El “no temas” del ángel me dio paz. El latido del corazón, sin embargo, continuó y aumentó cuando me dijo: “Concebirás en tu seno y darás a luz un hijo y le pondrás por nombre Jesús”. Jesús significa Salvador: nombre que le viene de Dios. Mi intuición no había errado: ¡es una cosa inmensa! Cuando apareció en mí el deseo de ofrecer a Dios la renuncia a la maternidad, lo hice pidiendo a Dios que acelerara la venida del Mesías, que tanto necesitaba nuestro pueblo, renunciando a lo que toda chica de Israel deseaba: ser su madre. Le ofrecí, por esa espera, la humillación pública de la esterilidad. Todo el mundo hubiera dicho: Dios no la ama. Nadie hubiera podido saber porque nadie hubiera podido entender. Pero Dios me lo inspiró y me pidió que guardara esta resolución solo para mí y luego la compartiera solo con José.

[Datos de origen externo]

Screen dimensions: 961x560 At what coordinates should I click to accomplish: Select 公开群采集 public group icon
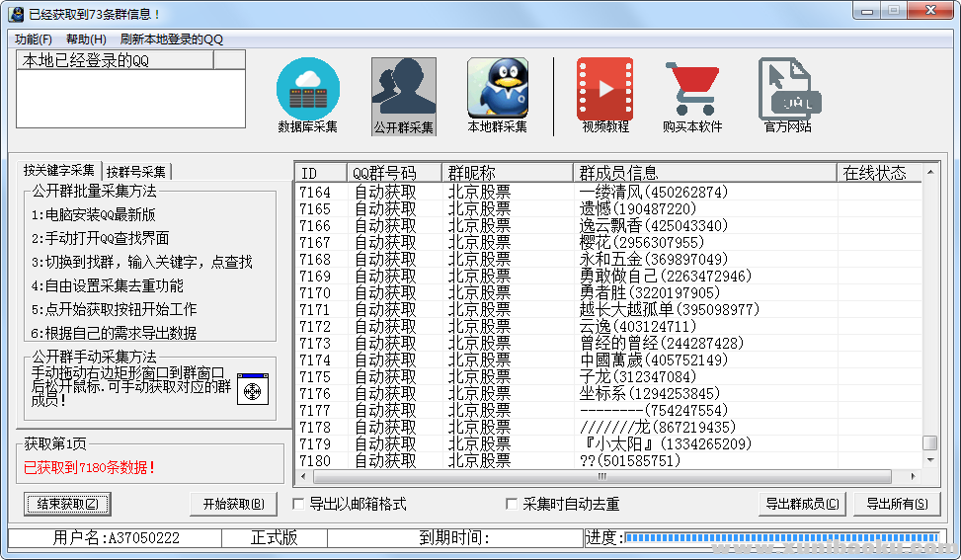tap(403, 90)
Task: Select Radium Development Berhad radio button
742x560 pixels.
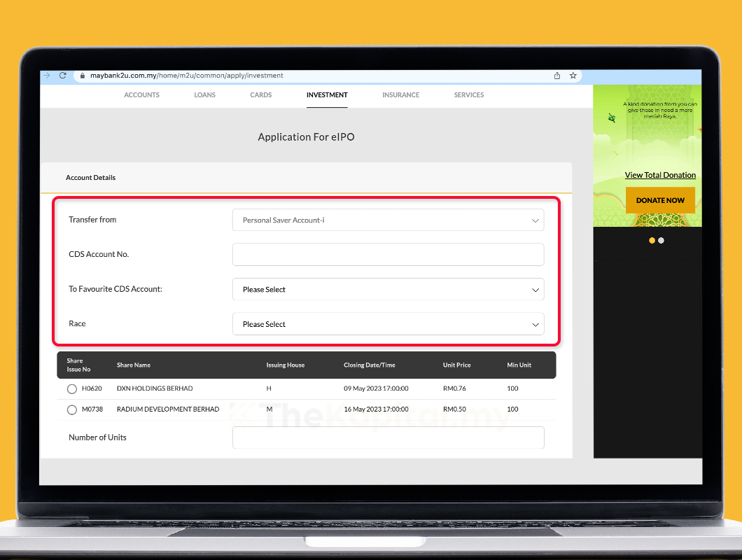Action: (71, 410)
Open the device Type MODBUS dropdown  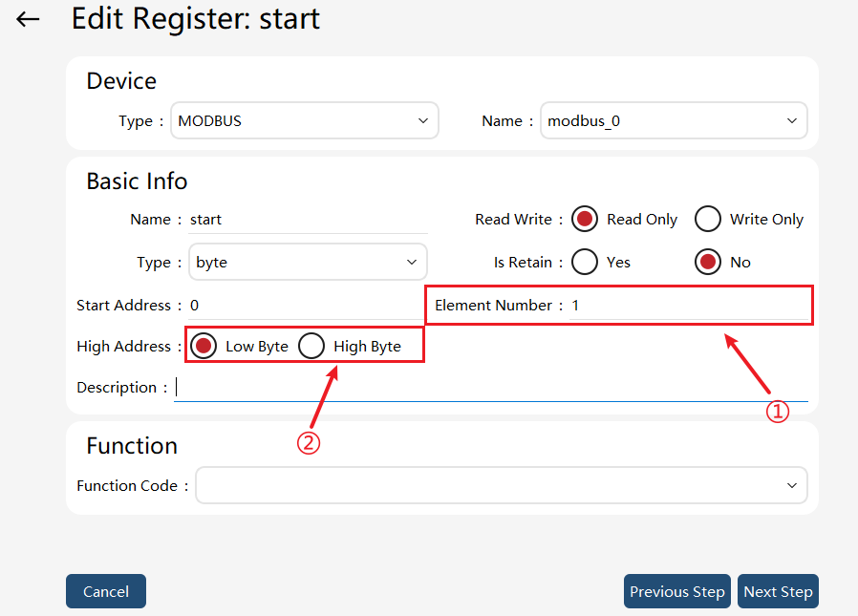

“El será grande y será llamado Hijo del Altísimo”. Palabras extraordinarias, pero lo que el ángel dijo a continuación me impactó aún más: “El Señor Dios le dará el trono de su padre David y reinará sobre la casa de Jacob para siempre y su Reino no tendrá fin”. Ese “para siempre”, ese su reinado que “no tendrá fin” me sugirieron una dimensión completamente nueva de lo que me estaba revelando. “José es de la casa de David”, pensé, “así que ¿estará dentro de esta promesa?”. Esas palabras tan grandes me decían que había mucho más que se me escapaba. Lo que escuché me reveló un amor personal y una elección de Dios sobre mí que me sobrecogía. No tenía intención de negarme; simplemente no entendía cómo podía hacerse todo esto. Si Dios me lo hubiera pedido, estaba dispuesta a dejar a José, aunque me hubiera costado sangre y no hubiera sabido cómo hacer. ¿O José tenía que participar en todo esto? ¿Pero cómo? ¿Qué quería decirme el Señor? Reflexionaba y no lograba entender. Pensé que estaba ante el mensajero de Dios: podía preguntarle a él cuáles eran los planes de Dios. No fue fácil.

Me salieron esas palabras repentinas, íntimas y breves, como una extrema síntesis de lo que pasaba en mi corazón: “¿De qué modo se hará esto, pues no conozco varón?”. El ángel aclaró sólo en parte el misterio. Pero me regaló una confianza absoluta. Reflexioné después que tendría que aprender los pasos siguientes a dar, de uno en uno. Si me hubiera explicado todo en ese momento, habría sido demasiado, no lo habría podido asumir. Me dijo: “El Espíritu Santo descenderá sobre ti y el poder del Altísimo te cubrirá con su sombra. Por tanto, el que nacerá Santo será llamado Hijo de Dios”. Iba entendiendo: era algo absolutamente impensable e infinitamente nuevo. Dios estaba haciendo nuevas todas las cosas. Sentía la inmensidad del amor de Dios y su cercanía.